Exercise aim |
Would you transcribe the whole listing exactly, minus its pictures?
* * * * * * * * *
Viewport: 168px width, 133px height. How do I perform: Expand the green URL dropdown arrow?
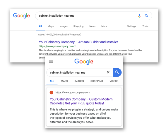click(x=75, y=46)
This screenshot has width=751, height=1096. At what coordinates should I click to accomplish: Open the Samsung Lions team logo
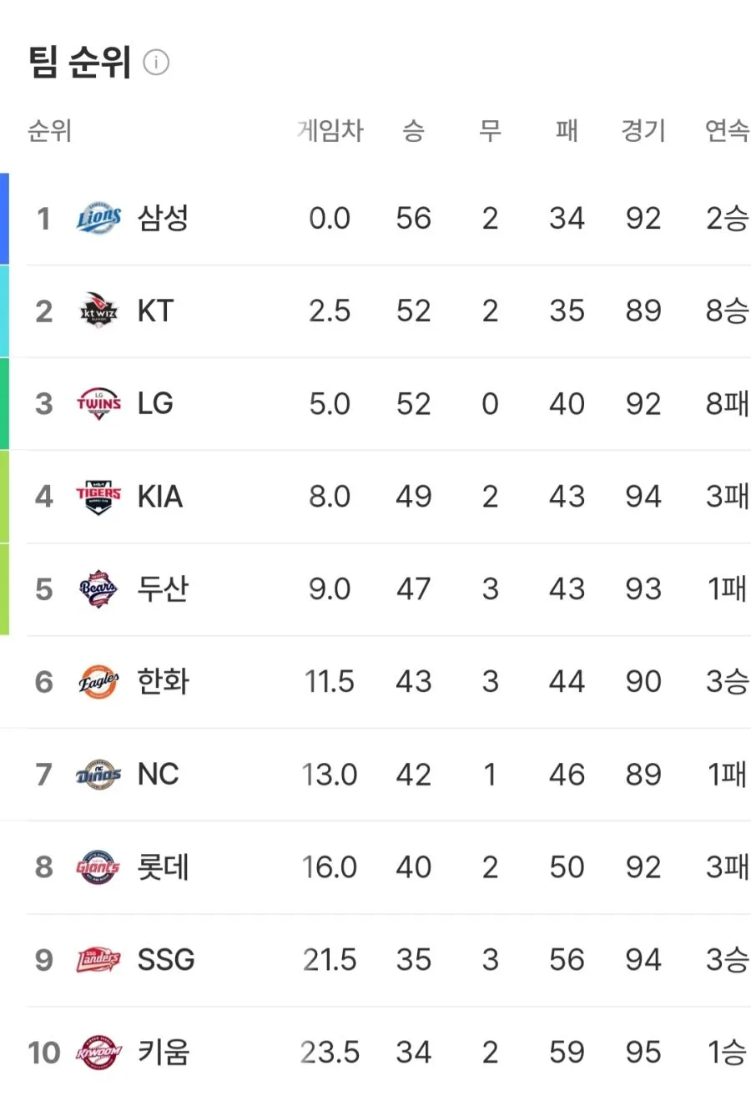[98, 219]
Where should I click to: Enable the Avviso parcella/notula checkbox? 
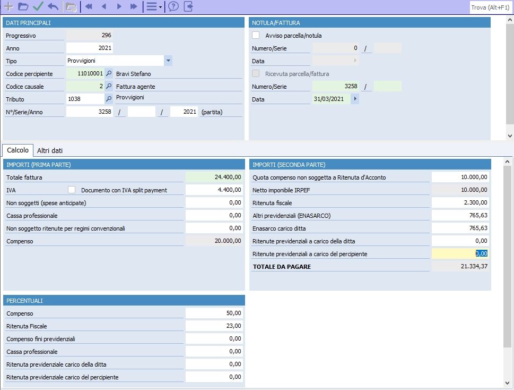click(256, 36)
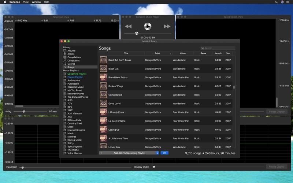
Task: Skip back with the rewind button
Action: [128, 26]
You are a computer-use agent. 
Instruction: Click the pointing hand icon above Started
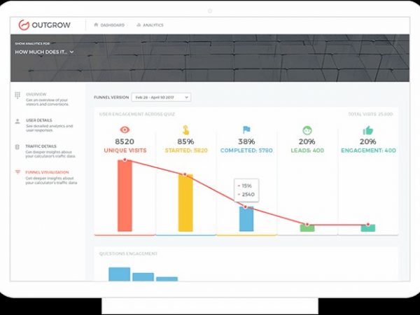coord(186,130)
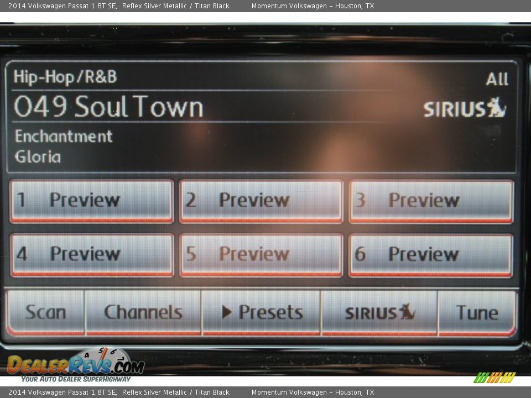The height and width of the screenshot is (398, 531).
Task: Open the Tune control
Action: coord(477,312)
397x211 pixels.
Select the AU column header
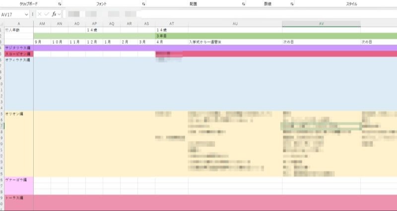pos(235,24)
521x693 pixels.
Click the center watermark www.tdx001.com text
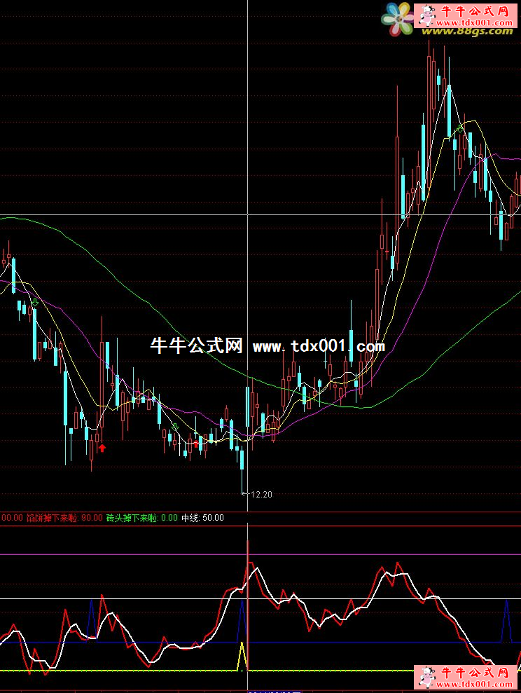pos(318,346)
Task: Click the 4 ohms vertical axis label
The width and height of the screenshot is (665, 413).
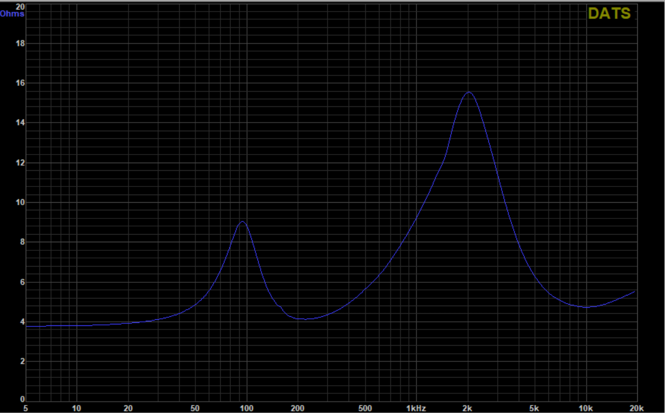Action: pyautogui.click(x=22, y=322)
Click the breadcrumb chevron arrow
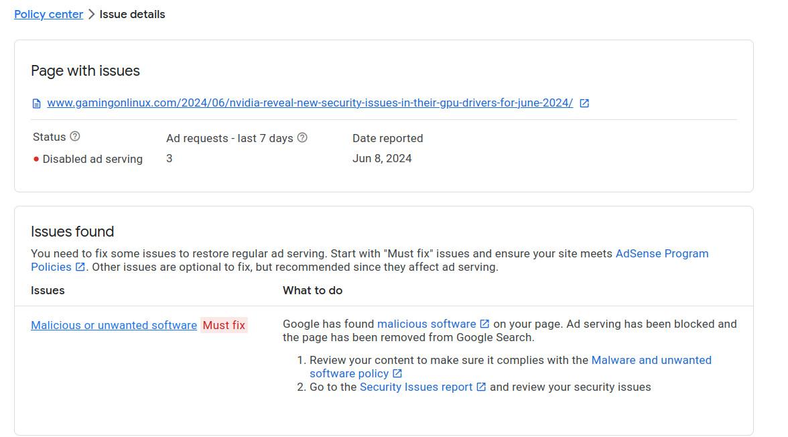The height and width of the screenshot is (437, 788). [x=91, y=14]
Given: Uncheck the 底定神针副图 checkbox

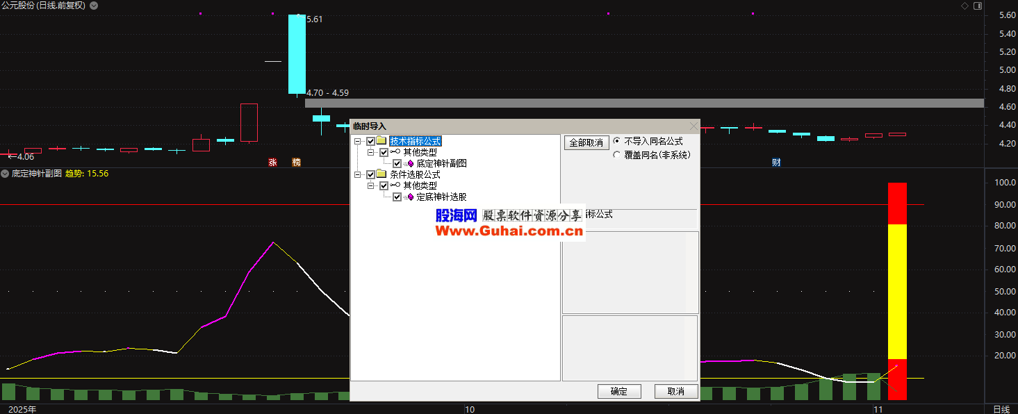Looking at the screenshot, I should [397, 163].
* * * * * * * * *
Task answer |
Viewport: 168px width, 133px height. How do I perform: Expand the green URL dropdown arrow?
click(x=75, y=46)
This screenshot has width=751, height=1096. At what coordinates should I click to accomplish: Open the Samsung Lions team logo
[98, 219]
Where should I click to: Enable the Avviso parcella/notula checkbox? 
click(256, 36)
Task: Skip back with the rewind button
Action: [128, 26]
You are a computer-use agent. 
Instruction: Click the pointing hand icon above Started
coord(186,130)
The height and width of the screenshot is (398, 531).
Task: Open the Tune control
Action: coord(477,312)
397x211 pixels.
Select the AU column header
pos(235,24)
521x693 pixels.
Click the center watermark www.tdx001.com text
pos(318,346)
Task: Click the 4 ohms vertical axis label
The width and height of the screenshot is (665, 413).
Action: pyautogui.click(x=22, y=322)
Click the breadcrumb chevron arrow
The height and width of the screenshot is (437, 788). [x=91, y=14]
Given: Uncheck the 底定神针副图 checkbox

Looking at the screenshot, I should [397, 163].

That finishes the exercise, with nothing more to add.